In May 2007, Kleshinski and his colleagues gathered information from the AAMC and other sources on background check practices and then developed recommendations for the school's dean, suggesting that the school join the initial AAMC pilot and adopt specific internal processes and policies.

"Drafting those recommendations helped us to crystallize what we wanted in our own minds," Kleshinski said.

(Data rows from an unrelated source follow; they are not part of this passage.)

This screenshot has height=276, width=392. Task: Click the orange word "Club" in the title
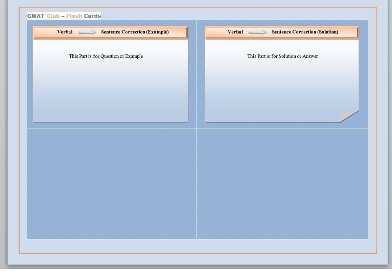53,16
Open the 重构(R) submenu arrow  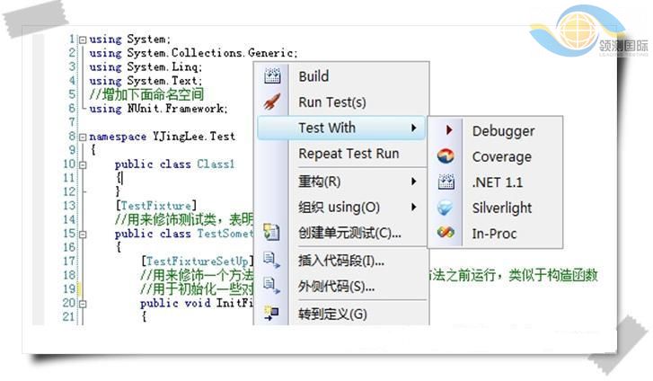(x=414, y=182)

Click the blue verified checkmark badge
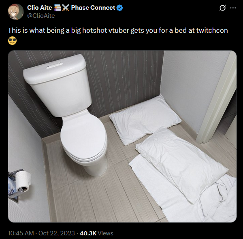119,8
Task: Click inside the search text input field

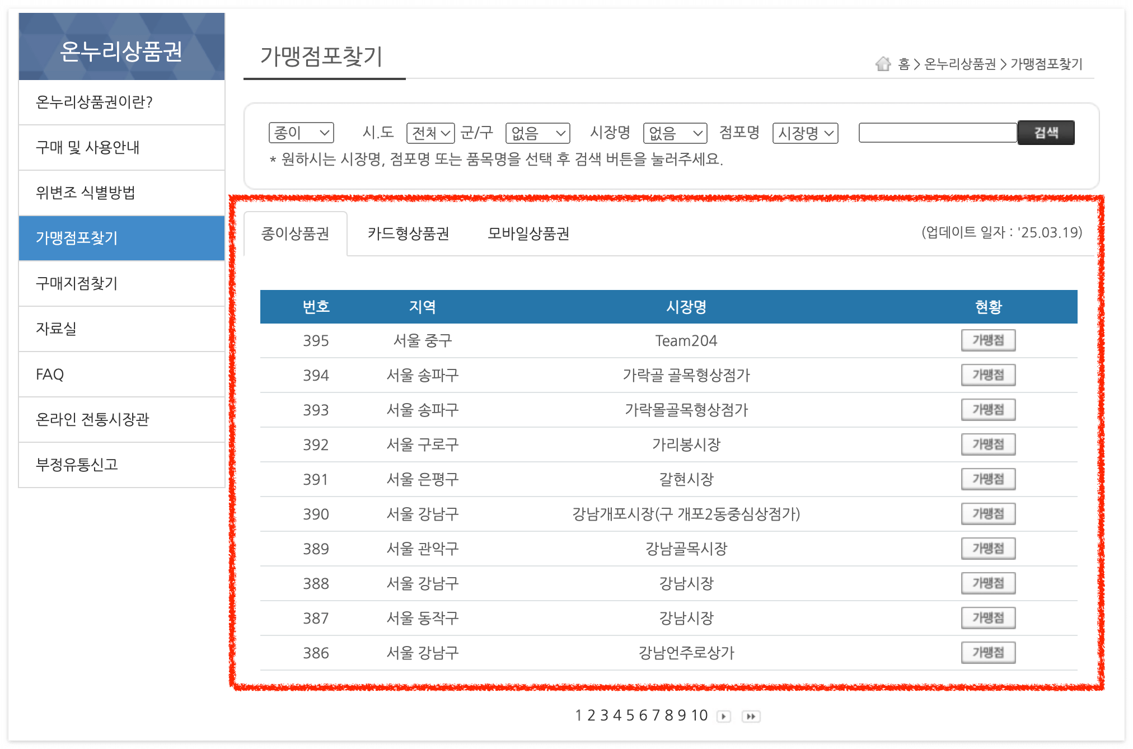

Based on those recommendations, the school formed a Criminal History Review Committee to oversee the pilot and implementation. Accepted applicants at Toledo are now given a conditional acceptance pending their passing of the background check. Every interviewed applicant is informed of the check during the interview, Kleshinski said, "so that people are dialed in from the outset."

"Most [applicants] seem to agree that the checks are something important to do," he added. "As it has unfolded, this has gone surprisingly smoothly."

In fact, the main surprise from the pilot test has been the relative lack of surprises. Officials expected everything from student objections to extensive waiting times, but so far the test has encountered no significant snags.

"We were afraid there would be long delays, or that our applicants would be uneasy over the process and decline consent, which would have created problems," said Robert A. Witzburg, M.D., chair of the AAMC background check advisory group and associate dean and admissions director at Boston University School of Medicine. "But if those things are happening, they are extremely rare."

Witzburg confessed that he initially expected more resistance from students, but ultimately realized that many young people are apparently accustomed to this level of scrutiny.

"I asked students about privacy concerns, and one said they underwent a criminal background check when they applied to be a camp counselor. Another had one when they wanted to work at a child-care center," Witzburg said. "So this is old news for them."

The medical school background check system follows the lead of the hospital community, officials said.

"You can't mop the floor in a hospital without undergoing a criminal background check," Witzburg said. "It has become so common and ordinary that no one seems bothered by it."

Henry Sondheimer, M.D., AAMC senior director of student affairs and programs, called the medical school applications period "a logical time to do [background checks] because it is an entry point into the health care system."

As the AAMC background check testing continues, and as medical schools and hospitals come under increasing pressure to screen their students and employees, Sondheimer noted that the AAMC is prepared to help schools address key questions in advance of implementing the check system.

"The fact of the matter is that these checks are very thorough," Sondheimer said. "What we have found is that the checks were finding events where the applicant had gotten into trouble, but paid their fine or did their community service, and the case had been closed. So the applicant thought the case had been expunged, but in fact these checks are picking up those events, many of which were youthful indiscretions. Just because the case was closed doesn't mean it cannot be found. Schools need to have a committee to evaluate these kinds of hits, along with all the other eventualities."